Before I went to Fordham for grad school, I understood Fulbright to be an exclusive program for Ivy Leaguers. Far, out of reach and super exclusive. My undergrad was an enormous state university and I got a little lost in the shuffle. If there were seminars or orientations, I completely missed them. So it was a decade later when I stumbled into a Fulbright Orientation event at Fordham University, completely by chance. It seemed like an incredible opportunity, and I decided on the spot that I wanted to participate in the program.
4. Why should more applicants in the creative and performing arts apply to Fulbright?
It’s a 10-month stipend that sends you out into the world and allows you the freedom to create art. Literally every single artist I know or have met would have benefited from an opportunity like this. Plus, creative work is best done outside of your comfort zone. The entire experience of living abroad is about being outside your comfort zone.
5. Do you have any tips for applicants in film or film studies to the Fulbright Program?
Not only is cinema an incredible way to explore a local culture, it’s a fantastic way to share experiences across cultures. Everyone likes movies.
On top of that, filmmaking is a super power. Because I was making a documentary, I got invited to events and got special access to people I would never have had as a tourist.
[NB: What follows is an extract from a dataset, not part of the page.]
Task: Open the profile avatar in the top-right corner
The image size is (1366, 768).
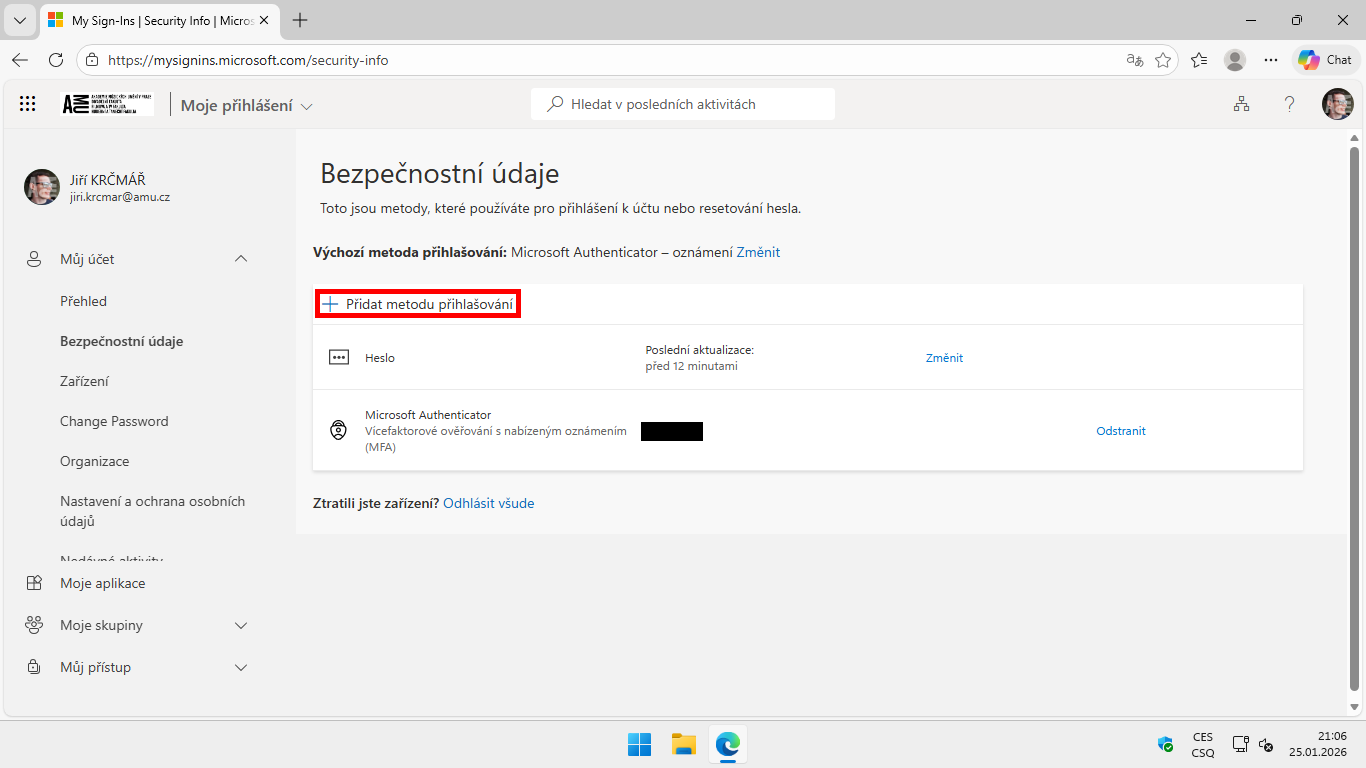Action: (x=1337, y=103)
It gave me credibility in the eyes of strangers and it helped open my eyes to the world around me. More filmmakers should apply (documentary and fiction and experimental) and I think everyone would be delighted with the results.
Do I have specific tips? Sure. Before you apply, prove you can make a movie with the resources you have available. This is key to both Fulbright and your life as a filmmaker. Have a camera and a laptop. Know how to edit. As long as you can be a self-contained unit, you’re unstoppable. Yes, there’s a baseline cost to this, but those skills are marketable and the camera/laptop combo are the tools of the trade. For nearly a decade before Fulbright, I made my living working with that camera and that laptop. They aren’t expenses – they’re investments, provided you use them correctly. Or find me on Twitter @andrew_hevia and ask me specific questions.
6. What are you currently working on and what’s on the professional horizon for you?
I’ve got a number of projects in motion, including a new fiction film set in Hong Kong. It was just announced in the Hollywood Reporter, actually. (http://www.hollywoodreporter.com/news/moonlight-producer-planning-hong-kong-set-thriller-985958)
That film came about when I met a commercial and film director named Joshua Wong. He was quite literally the second person I met in Hong Kong, at a coffee shop next door to my tiny apartment. Josh has a creative studio in Hong Kong called the Laundromatte, and he and his partner Ernest offered me desk space while I was editing my documentary. Josh and I got in the habit of taking lunch together and slowly developed the idea for this film. It’s a mystery thriller about a British born Chinese photographer who travels to Hong Kong and accidentally photographs a crime in progress. Josh is really an incredible talent and the film is going to be a tense and visual exploration of one of the most dynamic cities on the planet.
Editor’s note: Portions of this interview were also given by the author to Fordham Magazine and appear online in an article published here.